Assuming he does not hear the appeal himself, speculation is that Goodell will tap former NFL executive Harold Henderson, who has handled several arbitrations for the league, including that of Adrian Peterson, the Minnesota Vikings running back charged with hitting his 4-year-old child with a switch.
Although it did not mention Henderson by name, the union has said in the past it does not believe he is impartial.
“If Ted Wells and the NFL believe, as their public comments stated, that the evidence in their report is ‘direct’ and ‘inculpatory,’ then they should be confident enough to present their case before someone who is truly independent,” the union said.
Wells said he believes a series of text messages by two Patriots employees implicated Brady, a three-time Super Bowl most valuable player who is married to Brazilian supermodel Gisele Bündchen.
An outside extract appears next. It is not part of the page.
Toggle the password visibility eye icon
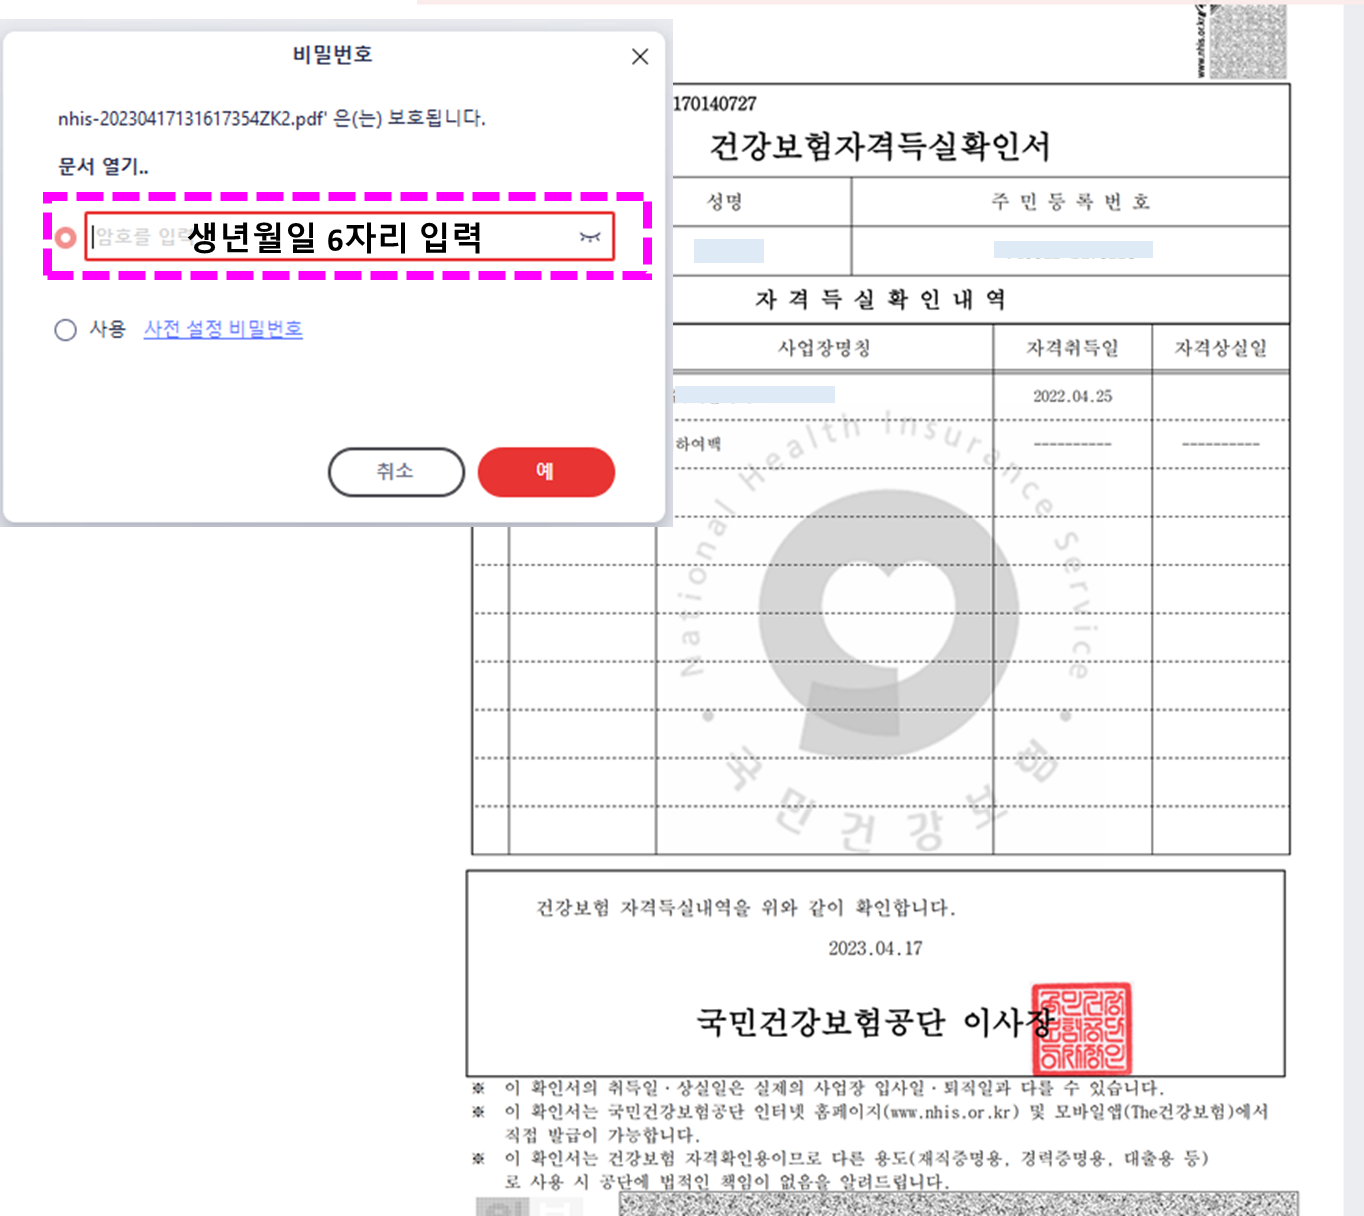The image size is (1364, 1216). point(589,236)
The Wells report identified the two Patriots employees, officials’ locker room attendant Jim McNally and equipment assistant John Jastremski, as the ones who deflated the footballs.
The Patriots, who suspended both indefinitely last week, have not said whether they will appeal the club’s penalties.
“Texts acknowledged to be attempts at humor and exaggeration are nevertheless interpreted as a plot to improperly deflate footballs, even though none of them refer to any such plot,” the Patriots’ 20,000-word rebuttal, posted on Wellsreportcontext.com, said.
OUT OF CONTEXT
The Patriots said the word “deflator” used in the texts cited by Wells in his report was taken out of context.
“Mr. Jastremski would sometimes work out and bulk up — he is a slender guy and his goal was to get to 200 pounds,” the team, which has until May 21 to appeal its punishment, said in the rebuttal.
“Mr. McNally is a big fellow and had the opposite goal: to lose weight. ‘Deflate’ was a term they used to refer to losing weight.”
Deflating the balls would likely allow Brady to grip the ball better, especially in the cold and wet conditions during the AFC title game in January. New England subsequently defeated the Seattle Seahawks 28-24 to win the Super Bowl.
Experts believe that Brady has a chance to have his suspension reduced by half given that the penalty is severe by NFL standards. For example, the assesses the same suspension for first-time violators caught using performance-enhancing drugs.
In addition, the league is on a losing streak of sorts after penalties levied on two high-profile players involved in domestic abuse, Peterson and former Baltimore Ravens running back Ray Rice, were reversed on appeal.
Brady has denied any knowledge how the balls lost air after being examined by a referee of the NFL. He refused to surrender his phone to Wells but Brady’s agent, Donald Yee, said the quarterback has a lot of personal information on it and did not want to hand it over.
The team and its fans are showing few signs of throwing in the towel. On their Twitter account, the Patriots changed the avatar to the back of Brady’s No. 12 jersey.
Patriots fans this week set up a website to solicit donations to pay the team’s $1 million fine and by Thursday afternoon had collected $15,691.